Duty belongs to the understanding, but genius is not dutiful, the highest talent is dutiful. Goodness results from the wisest use of talent.
The perfect man has both genius and talent. The one is his head, the other his foot; by one he is, by the other he lives.
The unconsciousness of man is the consciousness of God, the end of the world.[111]
The very thrills of genius are disorganizing. The body is never quite acclimated to its atmosphere, but how often succumbs and goes into a decline!
Feb. 14. Beauty lives by rhymes. Double a deformity is a beauty. Draw this blunt quill over the paper, and fold it once transversely to the line, pressing it suddenly before the ink dries, and a delicately shaded and regular figure is the result, which art cannot surpass.[112]

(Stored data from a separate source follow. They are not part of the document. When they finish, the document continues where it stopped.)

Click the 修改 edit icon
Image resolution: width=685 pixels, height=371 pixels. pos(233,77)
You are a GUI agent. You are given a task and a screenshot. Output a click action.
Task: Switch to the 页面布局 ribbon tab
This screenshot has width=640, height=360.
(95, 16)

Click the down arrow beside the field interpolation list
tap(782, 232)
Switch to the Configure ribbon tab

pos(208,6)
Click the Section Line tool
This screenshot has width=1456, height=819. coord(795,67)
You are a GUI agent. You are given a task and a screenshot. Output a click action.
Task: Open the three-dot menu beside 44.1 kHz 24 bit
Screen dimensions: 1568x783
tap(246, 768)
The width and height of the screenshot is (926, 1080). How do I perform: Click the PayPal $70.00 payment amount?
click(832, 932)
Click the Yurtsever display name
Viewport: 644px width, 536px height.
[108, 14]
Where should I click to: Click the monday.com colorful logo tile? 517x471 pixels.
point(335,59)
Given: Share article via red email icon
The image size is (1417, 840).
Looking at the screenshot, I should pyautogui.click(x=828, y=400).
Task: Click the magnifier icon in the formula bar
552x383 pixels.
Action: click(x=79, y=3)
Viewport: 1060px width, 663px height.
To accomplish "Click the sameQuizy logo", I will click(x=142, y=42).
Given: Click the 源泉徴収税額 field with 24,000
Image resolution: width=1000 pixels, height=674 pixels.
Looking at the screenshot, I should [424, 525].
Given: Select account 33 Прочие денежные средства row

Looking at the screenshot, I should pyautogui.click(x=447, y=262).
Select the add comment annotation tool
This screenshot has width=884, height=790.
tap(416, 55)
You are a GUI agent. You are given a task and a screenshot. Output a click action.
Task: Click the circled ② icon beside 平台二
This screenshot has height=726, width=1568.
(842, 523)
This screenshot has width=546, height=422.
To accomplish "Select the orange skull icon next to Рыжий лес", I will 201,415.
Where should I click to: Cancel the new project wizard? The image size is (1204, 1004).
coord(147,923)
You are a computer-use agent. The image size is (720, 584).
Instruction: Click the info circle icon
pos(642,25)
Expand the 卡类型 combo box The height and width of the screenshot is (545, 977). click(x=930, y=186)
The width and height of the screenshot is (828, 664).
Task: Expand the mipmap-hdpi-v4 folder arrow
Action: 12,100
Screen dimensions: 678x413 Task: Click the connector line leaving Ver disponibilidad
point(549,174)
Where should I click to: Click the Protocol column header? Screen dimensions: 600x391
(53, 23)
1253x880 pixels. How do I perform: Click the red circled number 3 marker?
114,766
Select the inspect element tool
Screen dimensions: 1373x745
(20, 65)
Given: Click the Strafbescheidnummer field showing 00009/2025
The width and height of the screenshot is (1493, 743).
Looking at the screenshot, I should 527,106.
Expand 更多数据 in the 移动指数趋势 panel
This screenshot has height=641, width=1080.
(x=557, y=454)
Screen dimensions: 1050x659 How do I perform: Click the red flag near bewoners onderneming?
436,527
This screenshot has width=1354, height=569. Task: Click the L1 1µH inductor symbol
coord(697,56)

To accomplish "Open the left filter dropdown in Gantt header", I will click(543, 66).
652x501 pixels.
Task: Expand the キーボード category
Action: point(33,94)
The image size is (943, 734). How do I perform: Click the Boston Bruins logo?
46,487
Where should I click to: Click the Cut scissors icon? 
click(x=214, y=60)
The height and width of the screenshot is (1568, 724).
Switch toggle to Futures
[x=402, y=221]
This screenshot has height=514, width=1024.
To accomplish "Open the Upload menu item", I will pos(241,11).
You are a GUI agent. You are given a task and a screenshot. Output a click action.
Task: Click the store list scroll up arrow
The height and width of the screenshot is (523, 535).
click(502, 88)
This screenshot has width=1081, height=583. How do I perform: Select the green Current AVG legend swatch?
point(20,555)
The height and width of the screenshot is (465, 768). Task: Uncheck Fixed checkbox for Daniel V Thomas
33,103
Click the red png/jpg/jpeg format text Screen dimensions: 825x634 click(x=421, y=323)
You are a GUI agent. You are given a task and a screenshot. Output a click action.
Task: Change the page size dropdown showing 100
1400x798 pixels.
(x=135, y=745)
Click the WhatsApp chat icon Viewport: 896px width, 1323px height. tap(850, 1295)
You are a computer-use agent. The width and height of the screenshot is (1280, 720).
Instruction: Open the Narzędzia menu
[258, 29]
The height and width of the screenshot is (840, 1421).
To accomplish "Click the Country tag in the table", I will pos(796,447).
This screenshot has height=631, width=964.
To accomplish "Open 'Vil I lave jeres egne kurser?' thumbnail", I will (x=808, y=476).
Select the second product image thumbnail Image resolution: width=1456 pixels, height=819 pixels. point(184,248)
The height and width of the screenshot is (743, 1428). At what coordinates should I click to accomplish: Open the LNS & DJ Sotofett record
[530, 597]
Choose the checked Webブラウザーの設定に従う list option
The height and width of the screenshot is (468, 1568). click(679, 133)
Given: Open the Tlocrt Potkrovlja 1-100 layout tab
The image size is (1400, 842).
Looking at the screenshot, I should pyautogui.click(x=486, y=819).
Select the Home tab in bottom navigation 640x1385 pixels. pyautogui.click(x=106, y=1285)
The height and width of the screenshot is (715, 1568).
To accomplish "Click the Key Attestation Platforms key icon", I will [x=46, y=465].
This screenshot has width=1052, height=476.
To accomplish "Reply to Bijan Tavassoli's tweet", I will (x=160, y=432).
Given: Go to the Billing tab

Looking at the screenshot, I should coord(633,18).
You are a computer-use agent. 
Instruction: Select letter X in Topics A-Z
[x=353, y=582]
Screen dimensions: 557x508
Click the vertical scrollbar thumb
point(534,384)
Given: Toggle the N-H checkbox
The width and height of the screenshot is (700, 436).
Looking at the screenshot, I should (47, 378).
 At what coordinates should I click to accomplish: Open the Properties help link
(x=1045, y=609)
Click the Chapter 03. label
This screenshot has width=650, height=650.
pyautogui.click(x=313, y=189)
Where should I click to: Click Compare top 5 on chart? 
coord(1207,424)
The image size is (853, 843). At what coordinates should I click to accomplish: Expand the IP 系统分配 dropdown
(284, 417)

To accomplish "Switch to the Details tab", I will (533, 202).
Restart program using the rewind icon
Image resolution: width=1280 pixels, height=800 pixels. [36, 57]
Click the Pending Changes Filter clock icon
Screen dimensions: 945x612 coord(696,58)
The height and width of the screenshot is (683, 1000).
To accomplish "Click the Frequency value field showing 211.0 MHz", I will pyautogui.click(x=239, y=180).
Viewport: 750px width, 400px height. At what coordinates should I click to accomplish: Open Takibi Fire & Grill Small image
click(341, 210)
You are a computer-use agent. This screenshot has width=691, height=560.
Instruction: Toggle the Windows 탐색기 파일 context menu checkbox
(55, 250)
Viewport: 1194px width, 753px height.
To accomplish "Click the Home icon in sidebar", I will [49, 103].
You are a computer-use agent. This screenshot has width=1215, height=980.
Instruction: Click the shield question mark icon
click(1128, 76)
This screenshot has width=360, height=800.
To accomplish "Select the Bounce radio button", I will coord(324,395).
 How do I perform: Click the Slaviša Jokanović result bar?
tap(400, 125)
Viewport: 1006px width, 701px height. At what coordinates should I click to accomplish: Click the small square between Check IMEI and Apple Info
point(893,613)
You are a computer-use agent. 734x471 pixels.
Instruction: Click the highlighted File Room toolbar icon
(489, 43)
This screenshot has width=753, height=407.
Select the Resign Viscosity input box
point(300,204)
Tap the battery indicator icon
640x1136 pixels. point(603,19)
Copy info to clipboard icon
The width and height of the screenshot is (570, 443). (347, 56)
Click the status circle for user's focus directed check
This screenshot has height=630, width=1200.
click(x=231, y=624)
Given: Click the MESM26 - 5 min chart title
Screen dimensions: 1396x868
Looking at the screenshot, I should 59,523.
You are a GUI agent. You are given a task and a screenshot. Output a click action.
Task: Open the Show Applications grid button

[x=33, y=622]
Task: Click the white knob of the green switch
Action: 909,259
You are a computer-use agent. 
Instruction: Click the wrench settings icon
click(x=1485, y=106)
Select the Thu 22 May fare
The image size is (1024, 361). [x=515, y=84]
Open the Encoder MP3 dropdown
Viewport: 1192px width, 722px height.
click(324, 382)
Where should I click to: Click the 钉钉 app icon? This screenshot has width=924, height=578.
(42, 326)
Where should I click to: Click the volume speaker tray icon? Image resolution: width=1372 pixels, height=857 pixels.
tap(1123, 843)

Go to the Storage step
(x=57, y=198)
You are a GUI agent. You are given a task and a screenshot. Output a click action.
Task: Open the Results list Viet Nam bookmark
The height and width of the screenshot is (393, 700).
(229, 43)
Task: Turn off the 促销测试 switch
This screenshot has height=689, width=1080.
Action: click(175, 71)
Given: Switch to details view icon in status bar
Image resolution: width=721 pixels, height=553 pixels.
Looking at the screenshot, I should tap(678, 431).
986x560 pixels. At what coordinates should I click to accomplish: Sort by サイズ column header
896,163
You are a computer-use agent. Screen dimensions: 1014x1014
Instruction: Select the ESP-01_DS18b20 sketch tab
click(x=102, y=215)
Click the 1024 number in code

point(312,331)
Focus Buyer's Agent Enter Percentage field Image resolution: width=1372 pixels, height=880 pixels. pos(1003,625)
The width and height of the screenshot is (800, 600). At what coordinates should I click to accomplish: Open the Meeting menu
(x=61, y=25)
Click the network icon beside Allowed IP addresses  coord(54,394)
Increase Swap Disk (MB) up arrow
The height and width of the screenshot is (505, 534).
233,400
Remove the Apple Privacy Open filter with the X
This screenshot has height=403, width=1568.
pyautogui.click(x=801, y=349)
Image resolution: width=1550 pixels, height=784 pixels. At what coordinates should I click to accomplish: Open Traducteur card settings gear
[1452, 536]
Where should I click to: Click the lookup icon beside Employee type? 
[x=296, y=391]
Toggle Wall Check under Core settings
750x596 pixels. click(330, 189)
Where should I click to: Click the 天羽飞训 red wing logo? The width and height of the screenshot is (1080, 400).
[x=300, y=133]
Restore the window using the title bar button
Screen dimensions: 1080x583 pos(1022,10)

A very meagre natural history suffices to make me a child. Only their names and genealogy make me love fishes. I would know even the number of their fin-rays, and how many scales compose the lateral line. I fancy I am amphibious and swim in all the brooks and pools in the neighborhood, with the perch and bream, or doze under the pads of our river amid the winding aisles and corridors formed by their stems, with the stately pickerel. I am the wiser in respect to all knowledges, and the better qualified for all fortunes, for knowing that there is a minnow in the brook. Methinks I have need even of his sympathy, and to be his fellow in a degree. I do like him sometimes when he balances himself for an hour over the yellow floor of his basin.[113]
Feb. 15. The good seem to inhale a more generous atmosphere and be bathed in a more precious light than other men. Accordingly Virgil describes the sedes beatas thus:—
"Largior hic campos aether et lumine vestit
Purpureo: Solemque suum, sua sidera nôrunt."[114]
Feb. 16. Divination is prospective memory.